Morally speaking, I would answer in the affirmative; yes they should still be able to claim compensation from the exploitative colonial powers of their recent past. Legally, probably not, as independence is what it sounds like; going it alone as an independent national entity means being entirely responsible for past, present and future realities. Countries like Australia, which perpetuated colonial activity in New Guinea, tend to maintain high levels of international aid toward their former colonial territories; and this can be viewed as some sort of continuing reparation.

Imposing western values on indigenous communities out of a sense of racial and cultural superiority is now seen to be morally wrong. The fact that these actions were also only masking the real activities, like mining or agricultural exploitation for profit, is doubly reprehensible. Colonial activities by European powers through Africa and Asia, in the eighteenth and nineteenth centuries in particular, were accompanied by military force to enforce the property rights of the colonial interests over the indigenous peoples.
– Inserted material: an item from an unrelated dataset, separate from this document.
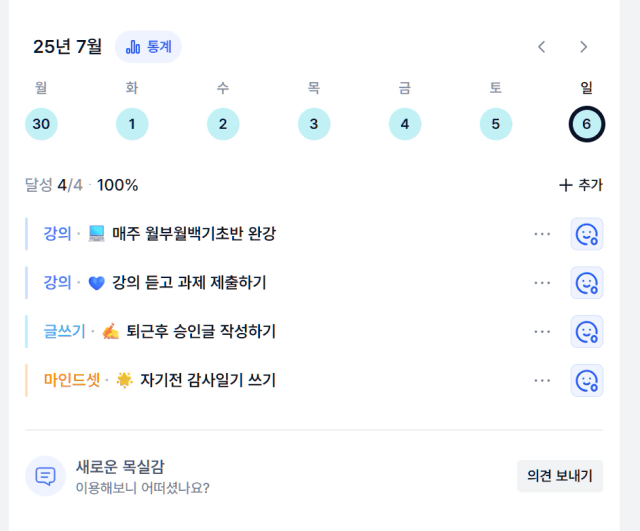Viewport: 640px width, 531px height.
Task: Click emoji reaction icon for 강의 듣고 과제 제출하기
Action: pos(587,283)
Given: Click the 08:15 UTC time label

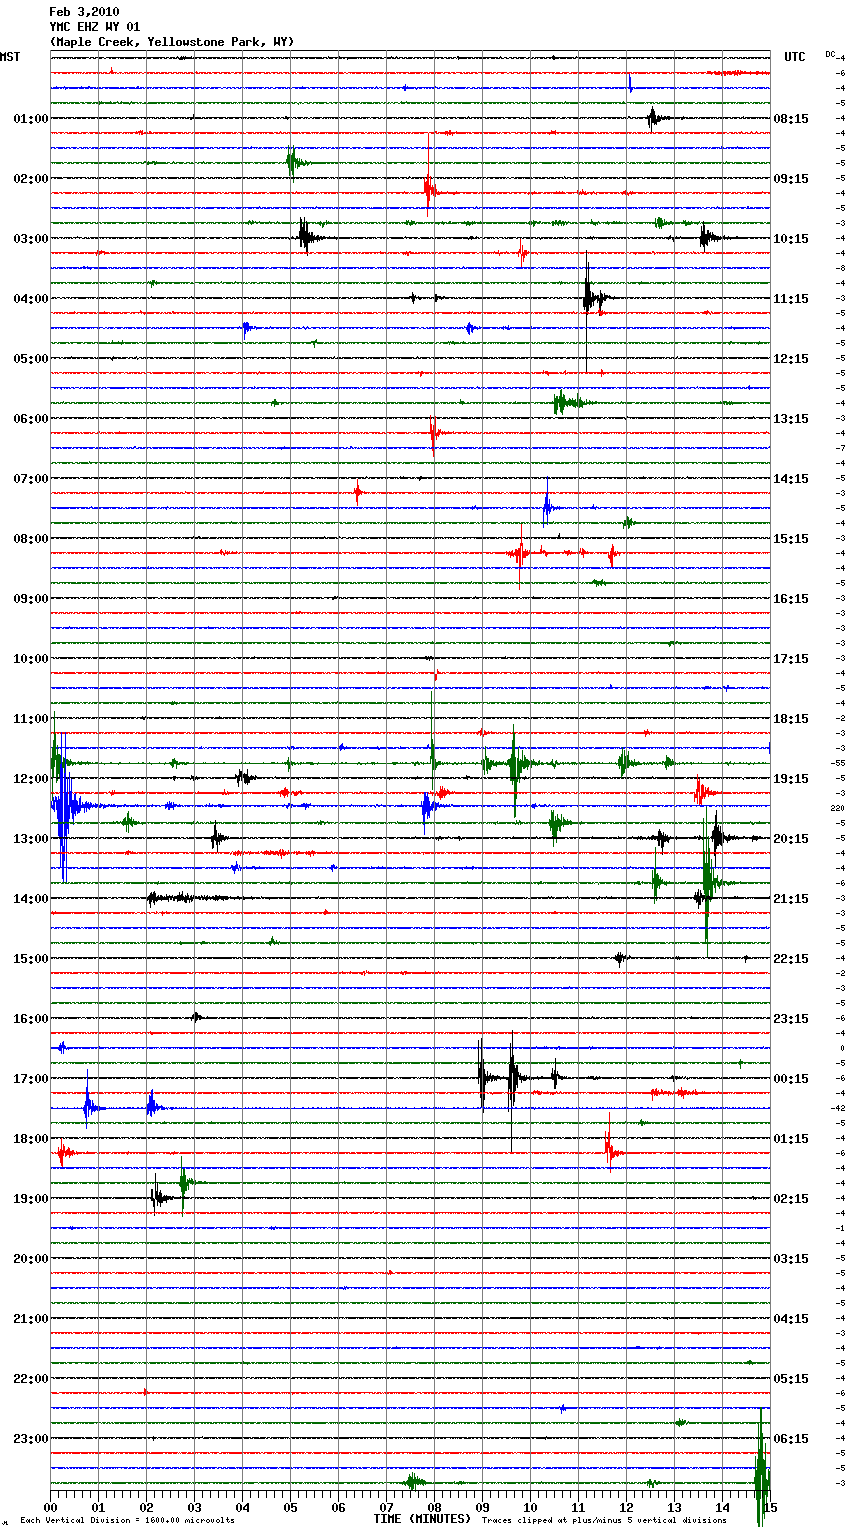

Almost, slave labour conditions often disenfranchised these local people from a share in the wealth being generated in their country using their natural resources. These people deserve compensation but it is highly unlikely they ever will receive it from the companies and families who exploited them.

Colonial western powers brought diseases and degenerative behaviours to many previously idyllic natural environments, which were populated by indigenous peoples. The progress of these super powers changed the world for these denizens of natural paradises. Their lives were now seen as lesser than those of the economically dominant white skinned people; they were savages, little more than animals. Christianity played its part in this cultural besmirching of ‘so called’ native peoples by informing them of their damned and godless state. Missionaries self righteously contributed to the eradication of indigenous religious beliefs and cultures; ignorantly casting many of these people into a ‘no man’s land’ between western and indigenous worlds.

The writings of Joseph Conrad began an anti-colonial awareness in literature, which became a flood of post-colonial writers from all over the globe. Writers such as VS Naipaul, Salman Rushdie, Edward Said, Leopold Senghor, Chinua Achebe, Leon Damas, Bharati Mukherjee; to name just a few, have all contributed greatly to a post-colonial awareness of the injustices committed upon the indigenous peoples of so many countries by colonial bully boys. Generations of injustice are not wiped out easily and independence is, unfortunately, a two edged sword. Colonialism, also, has not completely disappeared as seen by the behaviour of China in Africa recently.